Amazing Glazed Chicken in Romaine with Asian Raisin Relish

Amazing Glazed Chicken in Romaine with Asian Raisin Relish
Jessica Merchant
  • Yield: 16 servings
  • Prep: 15 minutes
  • Cook: 10 minutes

Juicy chicken strips, glazed in a delightful, spicy fruit mixture with some Asian flavors, nestled into romaine leaves and crowned with an incredible raisin relish mixture. Simple, different, and totally delectable.....

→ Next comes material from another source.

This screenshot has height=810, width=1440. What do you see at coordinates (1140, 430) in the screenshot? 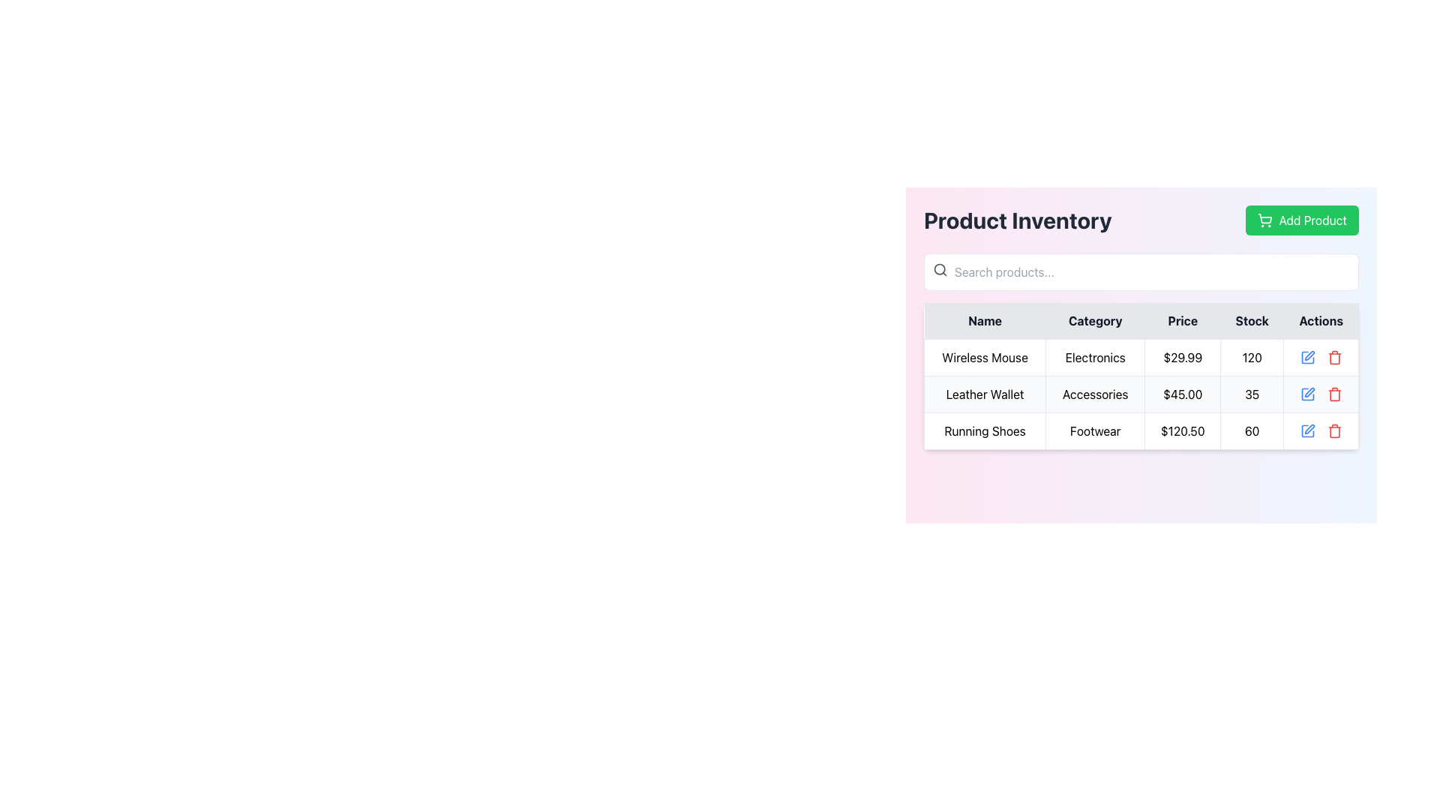
I see `the third row in the product inventory table that contains details for 'Running Shoes', including the edit and delete icons` at bounding box center [1140, 430].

1/2cup pineapple preserves
Juice and finely grated rind of 1 lime
1tablespoon soy sauce
1teaspoon toasted sesame oil
2teaspoons grated fresh gingerroot
1cup California raisins
1small mango, peeled and diced
1/2cup cucumber, peeled, seeded, diced
1/4cup diced red onion
2tablespoons shredded fresh mint
2tablespoons sesame seeds, lightly toasted
4medium boneless, skinless chicken breast halves
1teaspoon salt
1/2teaspoon freshly ground black pepper
2tablespoons canola oil
1teaspoon Asian chili sauce (such as Sriracha)

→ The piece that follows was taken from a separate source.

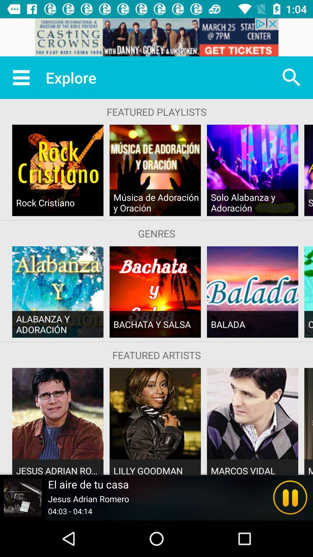  I want to click on first image, so click(58, 170).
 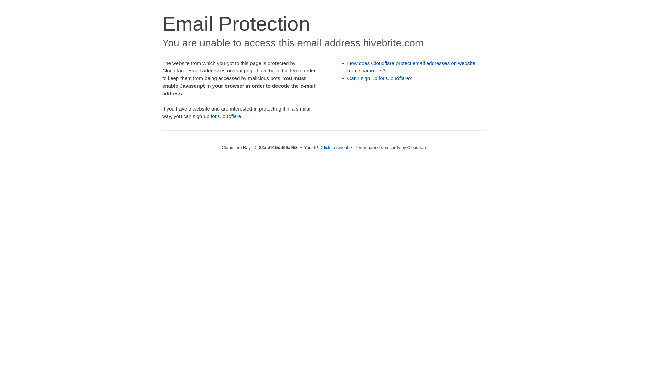 What do you see at coordinates (334, 147) in the screenshot?
I see `'Click to reveal'` at bounding box center [334, 147].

16small romaine leaves, cleaned and trimmed


  1. Whisk together preserves, lime juice, soy sauce, sesame oil and ginger root, blending well.
  2. Combine raisins, mango, cucumber, onion, mint, sesame seeds and reserved lime zest. Add 2 tablespoons of the preserves mixture.

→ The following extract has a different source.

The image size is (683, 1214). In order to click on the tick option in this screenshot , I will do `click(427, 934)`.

  3. Cut each breast lengthwise into 4 somewhat equal strips. Sprinkle chicken evenly with salt and pepper.
  4. Heat canola oil in a large heavy skillet over medium heat; when hot, add chicken strips and cook until tender, about 8 minutes total, turning to brown all sides. Add the remaining preserve, along with chili sauce; cook until chicken is nicely glazed, turning frequently. Remove from heat.
  5. Place a chicken strip into each romaine leaf; top with raisin relish and place on a serving platter. Garnish with additional fresh mint and sesame seeds, if desired. Makes 16 appetizer servings (or 4 main dish servings).